» Exercise:
Copy out exactly the lines spanning the line with "Click the 320.00 y-axis label" to the line with "Open View Printable Curriculum link", inclusive, from the data underneath, with no pictures.

Records from a dataset:
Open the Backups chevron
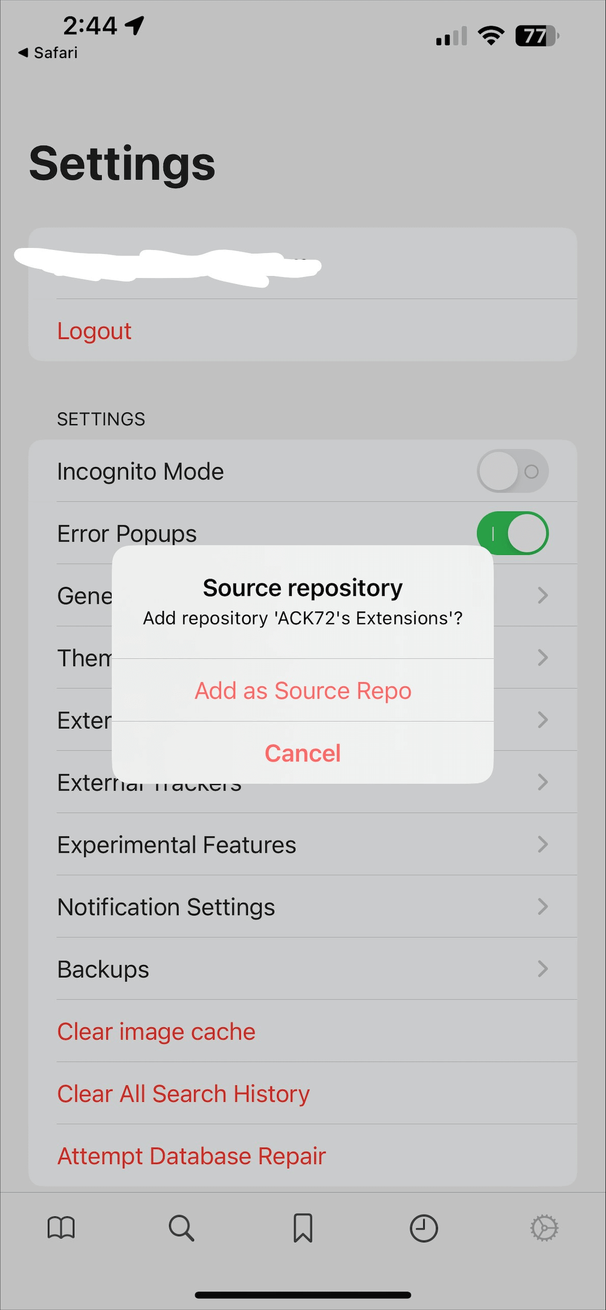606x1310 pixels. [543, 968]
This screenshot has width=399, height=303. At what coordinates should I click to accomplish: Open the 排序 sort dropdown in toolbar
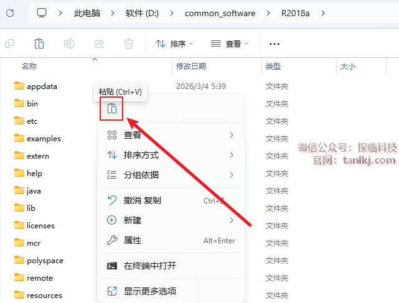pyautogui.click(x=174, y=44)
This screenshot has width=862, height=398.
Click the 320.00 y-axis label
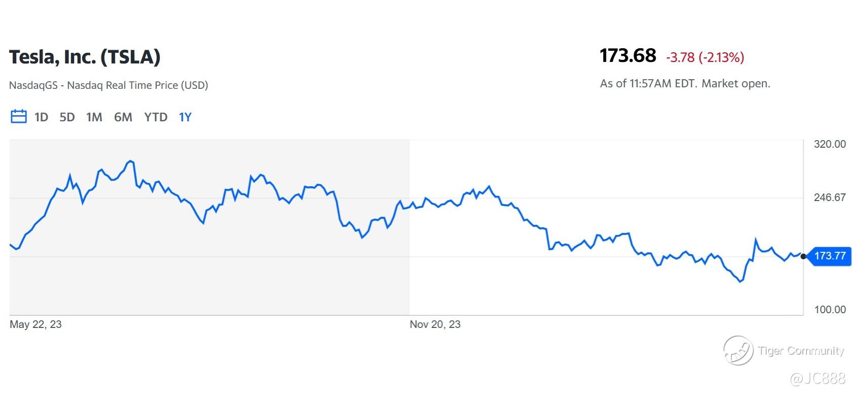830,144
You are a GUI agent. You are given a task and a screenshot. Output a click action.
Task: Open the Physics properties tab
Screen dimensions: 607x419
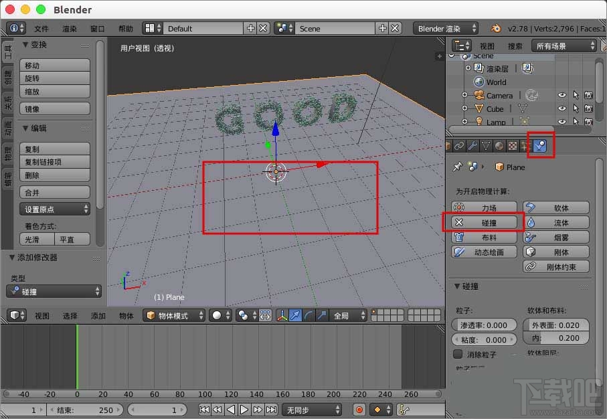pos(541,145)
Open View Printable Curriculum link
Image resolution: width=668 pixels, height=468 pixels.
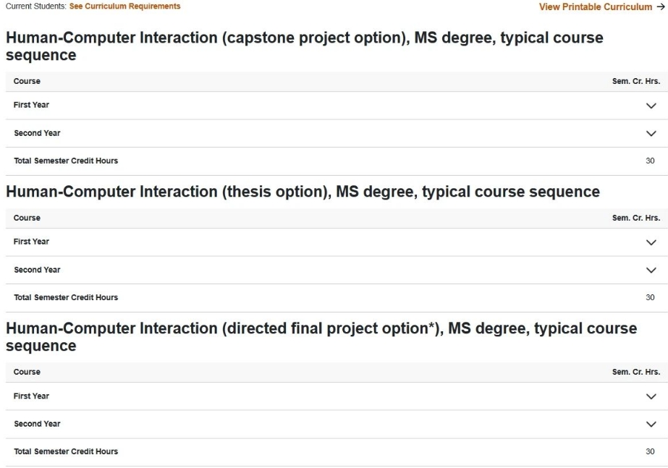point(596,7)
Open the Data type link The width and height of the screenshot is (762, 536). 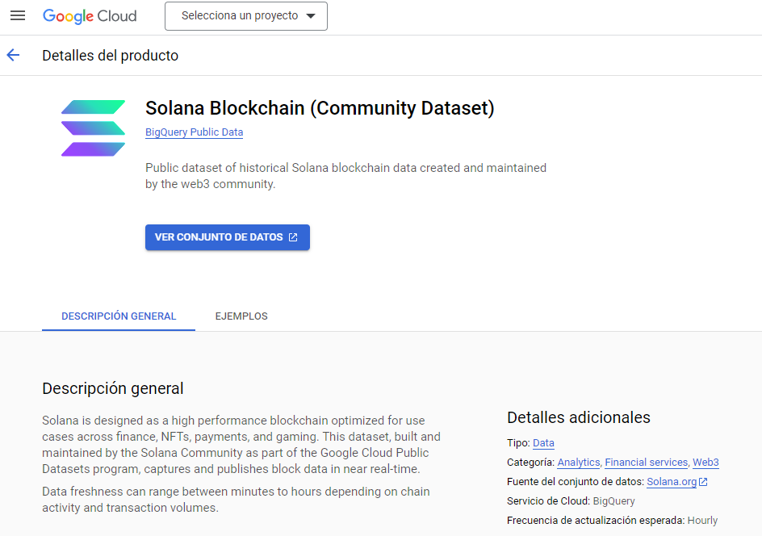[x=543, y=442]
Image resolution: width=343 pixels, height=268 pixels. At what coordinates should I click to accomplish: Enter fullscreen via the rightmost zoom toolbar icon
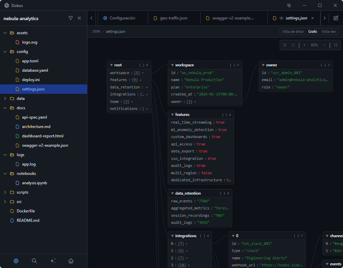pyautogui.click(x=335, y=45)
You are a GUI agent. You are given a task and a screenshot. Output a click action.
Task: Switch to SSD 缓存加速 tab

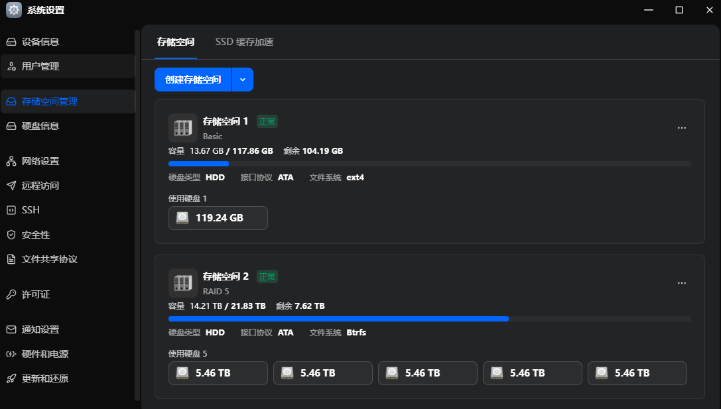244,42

---

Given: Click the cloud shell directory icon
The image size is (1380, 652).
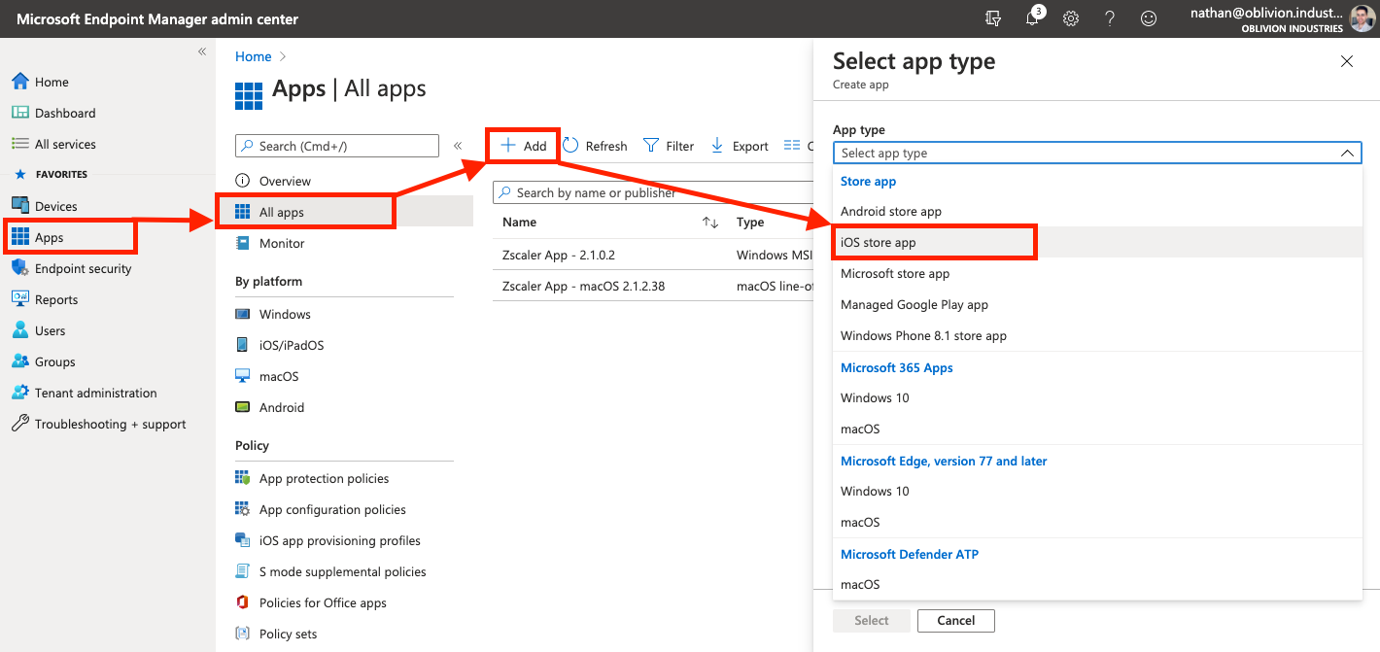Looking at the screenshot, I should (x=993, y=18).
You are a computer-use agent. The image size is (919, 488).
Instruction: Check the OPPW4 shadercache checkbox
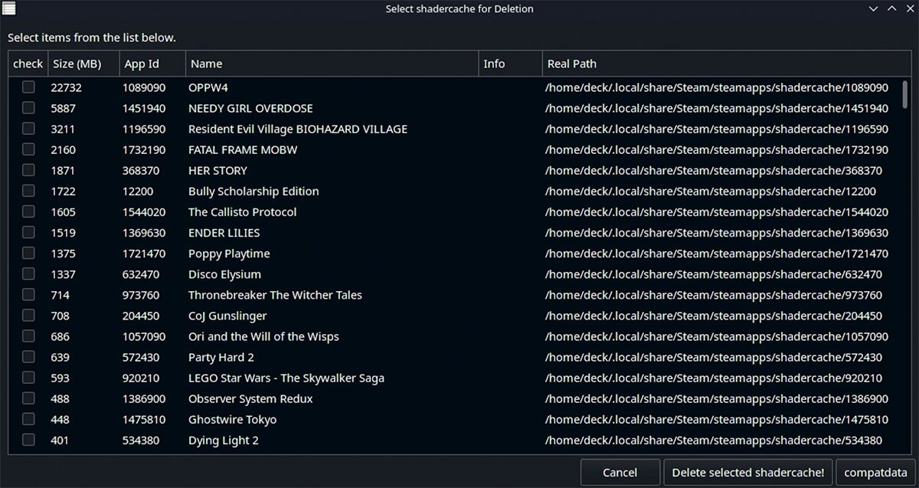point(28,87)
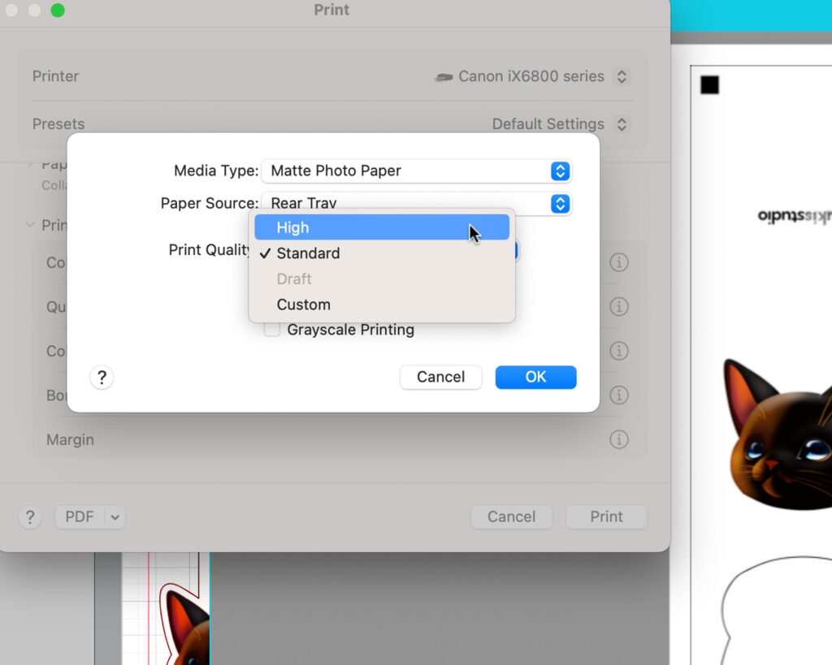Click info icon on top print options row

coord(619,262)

» Task solution:
Click the 320.00 y-axis label
830,144
You are a GUI agent. You are given a task and a screenshot. Output a click action.
Task: Open the Physics properties tab
Screen dimensions: 607x419
pos(541,145)
Open View Printable Curriculum link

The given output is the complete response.